Overview
The Reflection pattern adds self-critique to agent workflows. After generating an initial response, the agent switches into "critic mode" to evaluate its work, then revises if needed.
Core Mechanism
Generate Initial Output
↓
Self-Critique (Critic Mode)
↓
Issues Found? → Yes → Revise Output → Loop
↓
No
↓
Return Final Output
Critique Dimensions
Accuracy Check
- Are facts correct?
- Are sources properly cited?
- Are calculations accurate?
Completeness Check
- Are all requirements addressed?
- Is anything missing?
- Are edge cases considered?
Consistency Check
- Does the output contradict itself?
- Is the logic sound?
- Are assumptions explicit?
Quality Check
- Is it well-written?
- Is the structure clear?
- Does it follow guidelines?
Implementation
async def generate_with_reflection(prompt, max_iterations=3):
output = await agent.generate(prompt)
for i in range(max_iterations):
critique = await agent.critique(output)
if critique.is_satisfactory:
return output
output = await agent.revise(output, critique.feedback)
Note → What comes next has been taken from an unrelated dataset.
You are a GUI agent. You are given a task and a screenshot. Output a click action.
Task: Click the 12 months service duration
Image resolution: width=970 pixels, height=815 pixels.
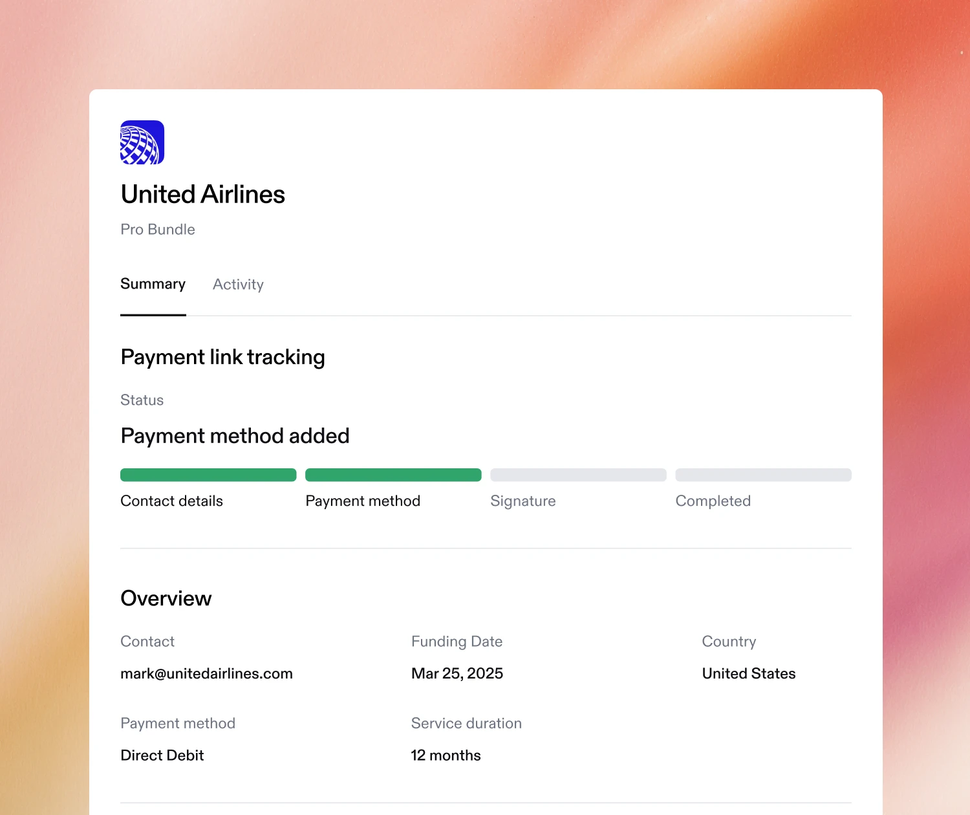pyautogui.click(x=446, y=755)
return output # Return best effort after max iterations
When to Use Reflection
Good fit:
- High-stakes outputs where errors are costly
- Creative tasks benefiting from refinement
- Tasks with clear quality criteria
- Educational/explanatory content
Poor fit:
- Latency-critical applications
- Simple factual lookups
- Tasks where "good enough" is acceptable
Combining with Other Patterns
Reflection pairs well with:
- ReAct: Reflect on action outcomes
- Multi-Agent: Separate critic agent
- LLM-as-Judge: Formalize critique scoring
Anti-Patterns
Infinite Refinement
Agent never satisfied with output. Set maximum iterations.
Shallow Critique
"Looks good" isn't useful feedback. Require specific observations.
Over-Revision
Agent makes output worse through excessive changes. Track quality metrics.